Il danno non patrimoniale, risarcibile a determinate condizioni e presupposti, pur sottostando al principio della non duplicazione, è scindibile in diverse voci di danno, ognuna dotata di propria autonomia. 

In un caso esaminato dalla Suprema Corte, concernente la domanda di risarcimento avanzata dagli eredi di vittima di incidente stradale (vicenda processuale alquanto lunga, dato che già era intervenuta una prima pronuncia della Cassazione contemplante la formulazione del principio di diritto, quindi del rinvio alla Corte d'appello; si tenterà dunque, in questa sede, un'estrema sintesi) vi è stata richiesta di liquidazione del danno morale, di per sé indipendente rispetto al danno biologico.

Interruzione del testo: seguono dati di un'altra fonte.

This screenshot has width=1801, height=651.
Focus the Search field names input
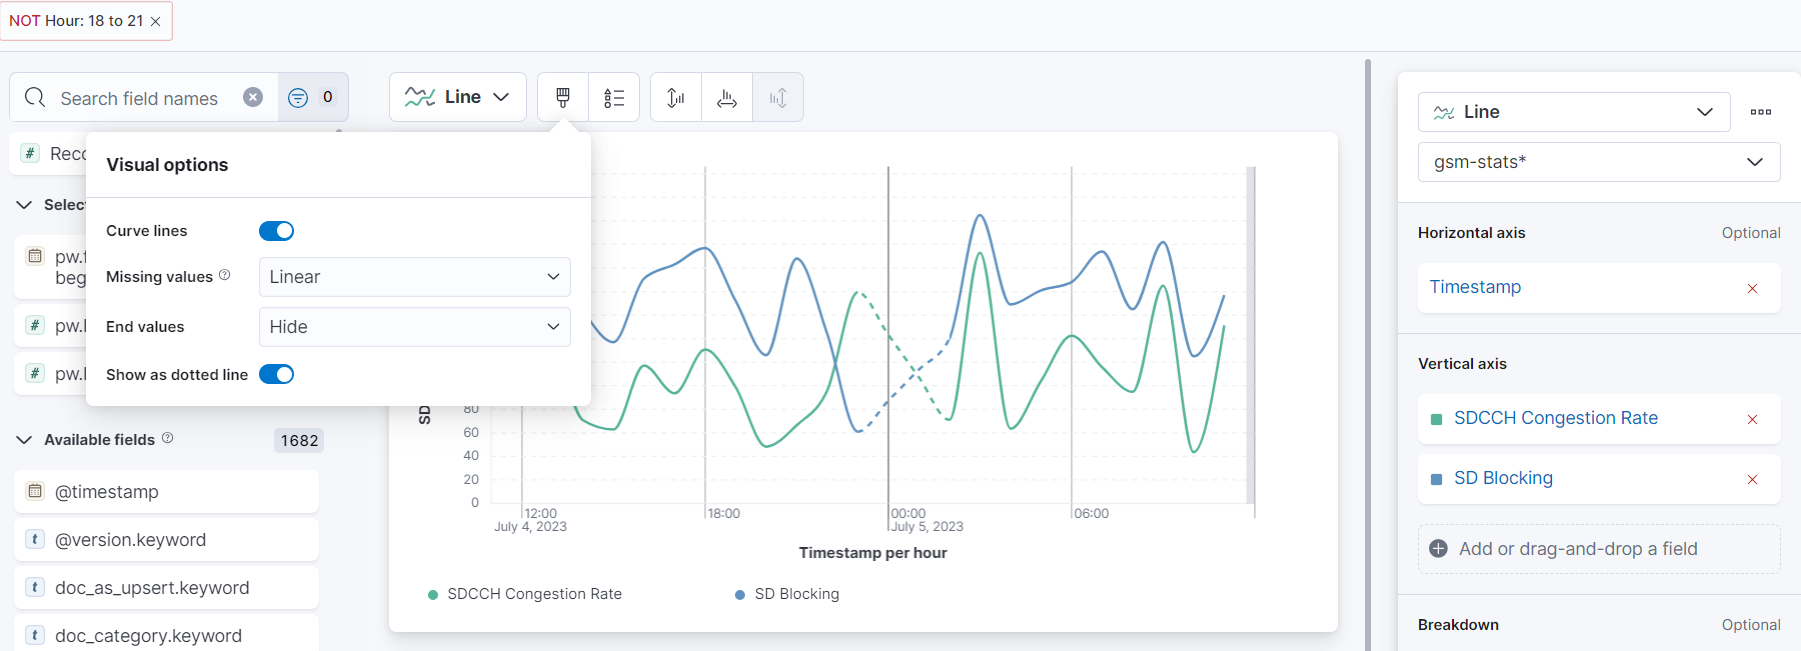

Secondo la Suprema Corte la richiesta di liquidazione del danno biologico non può essere interpretata come comprensiva del danno morale (mentre, la voce “danno non patrimoniale” le comprende tutte); È quindi corretta la decisione della corte d'appello che ha rigettato la domanda degli eredi che in primo grado avevano proposto solo domanda di risarcimento per il danno biologico e non per il danno morale.

La richiesta di liquidare il danno morale in appello deve quindi essere considerata come nuova in sede d'appello e dunque dichiarata inammissibile. 

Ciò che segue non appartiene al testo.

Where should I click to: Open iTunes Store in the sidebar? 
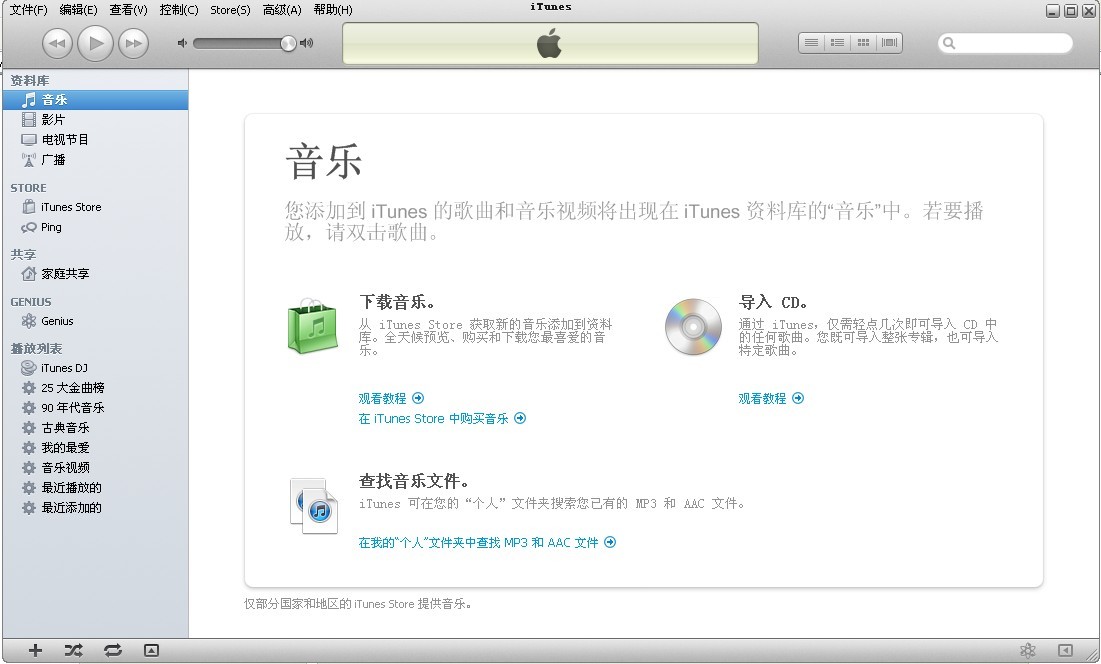[70, 207]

La richiesta del “danno biologico terminale” avanzata dagli eredi nel primo grado di giudizio non è dunque equiparabile alla domanda di risarcimento del “danno morale terminale”, collegabile agli ultimi giorni di vita sofferti dal de cuius

Secondo la Corte, infatti, il danno morale avrebbe “piena autonomia ontologica rispetto al danno biologico, per cui la specifica richiesta di quest'ultimo non può essere riferita anche al primo”. Il danno morale non costituisce un accessorio del danno biologico. Inoltre, dato che il giudizio di rinvio ha un carattere “chiuso”, resta inibito alle parti il prendere decisioni e posizioni differenti rispetto a quelle mantenute nei precedenti gradi di giudizio, a meno che gli stessi non siano strettamente derivanti dalla cassazione della sentenza. Il ricorso degli eredi è rigettato.